All this is background for saying that I really tried hard today to at least get Sublime Text 3 to not use multiple cursors. I even tried installing a different version found on The Pirate Bay, but I was unsuccessful. So my code continues to be haunted by the very real possibility that I've accidentally double-typed some things in multiple places, all but one of which will have injected unnecessary errors.

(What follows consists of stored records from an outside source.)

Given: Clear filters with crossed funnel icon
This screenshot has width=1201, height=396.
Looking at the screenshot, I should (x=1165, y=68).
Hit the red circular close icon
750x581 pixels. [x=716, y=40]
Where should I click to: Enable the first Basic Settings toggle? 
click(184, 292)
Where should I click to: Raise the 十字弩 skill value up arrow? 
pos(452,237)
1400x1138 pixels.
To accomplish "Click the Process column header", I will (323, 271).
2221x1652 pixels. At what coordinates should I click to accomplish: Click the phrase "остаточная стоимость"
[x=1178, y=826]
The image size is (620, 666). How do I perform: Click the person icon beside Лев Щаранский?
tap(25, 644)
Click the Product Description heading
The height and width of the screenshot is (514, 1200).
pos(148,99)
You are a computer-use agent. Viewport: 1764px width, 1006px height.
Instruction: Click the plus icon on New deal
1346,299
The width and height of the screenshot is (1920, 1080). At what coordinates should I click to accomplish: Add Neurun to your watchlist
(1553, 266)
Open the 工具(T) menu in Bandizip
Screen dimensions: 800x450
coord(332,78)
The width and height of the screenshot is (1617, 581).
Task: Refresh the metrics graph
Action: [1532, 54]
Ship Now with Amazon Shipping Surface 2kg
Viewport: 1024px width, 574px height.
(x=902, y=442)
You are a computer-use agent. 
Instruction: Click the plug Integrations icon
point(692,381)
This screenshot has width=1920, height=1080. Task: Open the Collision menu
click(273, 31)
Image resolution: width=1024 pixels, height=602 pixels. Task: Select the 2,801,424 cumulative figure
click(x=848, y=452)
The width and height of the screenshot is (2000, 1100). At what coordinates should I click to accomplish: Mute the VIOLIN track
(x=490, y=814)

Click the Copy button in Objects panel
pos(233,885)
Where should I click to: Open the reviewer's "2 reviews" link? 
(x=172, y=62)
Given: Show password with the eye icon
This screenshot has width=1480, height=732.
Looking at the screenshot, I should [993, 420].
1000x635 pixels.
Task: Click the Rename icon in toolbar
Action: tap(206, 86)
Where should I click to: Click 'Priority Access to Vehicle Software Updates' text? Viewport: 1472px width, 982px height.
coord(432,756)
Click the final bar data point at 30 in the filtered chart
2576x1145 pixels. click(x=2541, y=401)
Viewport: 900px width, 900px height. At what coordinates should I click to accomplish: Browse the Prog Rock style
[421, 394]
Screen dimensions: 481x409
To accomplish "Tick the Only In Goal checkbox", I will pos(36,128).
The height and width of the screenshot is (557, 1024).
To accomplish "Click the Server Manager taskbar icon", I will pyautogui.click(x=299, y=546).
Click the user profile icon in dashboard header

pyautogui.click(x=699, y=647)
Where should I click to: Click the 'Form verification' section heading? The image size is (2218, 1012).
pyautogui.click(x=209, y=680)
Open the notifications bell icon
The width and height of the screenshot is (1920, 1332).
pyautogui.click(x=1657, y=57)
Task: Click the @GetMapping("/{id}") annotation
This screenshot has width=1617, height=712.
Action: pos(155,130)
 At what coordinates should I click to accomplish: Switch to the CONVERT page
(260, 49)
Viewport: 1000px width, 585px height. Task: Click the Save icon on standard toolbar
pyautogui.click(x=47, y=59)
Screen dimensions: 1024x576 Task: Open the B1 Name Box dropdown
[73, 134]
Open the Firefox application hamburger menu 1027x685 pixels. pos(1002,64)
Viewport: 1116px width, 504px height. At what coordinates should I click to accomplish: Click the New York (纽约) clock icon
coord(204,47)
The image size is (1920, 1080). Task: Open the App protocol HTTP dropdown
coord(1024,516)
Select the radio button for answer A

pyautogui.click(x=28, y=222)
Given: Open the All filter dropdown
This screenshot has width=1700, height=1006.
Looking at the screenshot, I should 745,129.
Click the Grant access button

[REDACTED]I got up from my desk on two occasions to go outside. The outdoors was cold, but, with temperatures in the 40s, warmer than it had been, and it felt good. I went behind the building and would've gone into the field back there. But, freakishly, there was already someone back there using a plastic bag to collect something (rosehips being the only commodity I'd seen back there). I'd never seen another human there before, and I was in no mood to see one there then. So I stayed away. Being alone was part of the reason I'd left the office. But not having anywhere else to go, I eventually returned to my desk. [REDACTED] So I got up again, and this time I did go into that rosehip field back behind the building. And I wasn't back there long before I saw whoever it was I'd seen earlier. The person still carried a white plastic bag and was harvesting something, though by then this forager was about a quarter mile away. Still, I most definitely wanted to avoid an encounter with him or her. So I went into the strip of woods between my office building and the rosehip field. I sat down on the forest floor and did my best to think calming thoughts. This seemed to work, and within five minutes or so I was feeling better. But weird things continued happening in my world. The rosehip gatherer had seemed like a vision out of a tussin trip, and then, after I got to my feet, I came upon a strange aluminum cylinder on a thick aluminum axis just lying there randomly (and inappropriately) in the forest like part of a crashed weather satellite. That's the kind of thing I live for finding, but I was in no mood to enjoy it then.
When I returned to my desk a second time, I was feeling good enough to wade back into my coding project. By 4:00pm, it was clear I was returning to normal. And by 4:30pm, I had my mental shit together enough to expand the memory of Hyrax, my workplace Elitebook 2740p, from 6 to 8 gigabytes. In so doing, I dropped a tiny screw that required a couple of my colleagues to recover. That was an accident, but perhaps I should engineer little team-building events like this on a regular basis.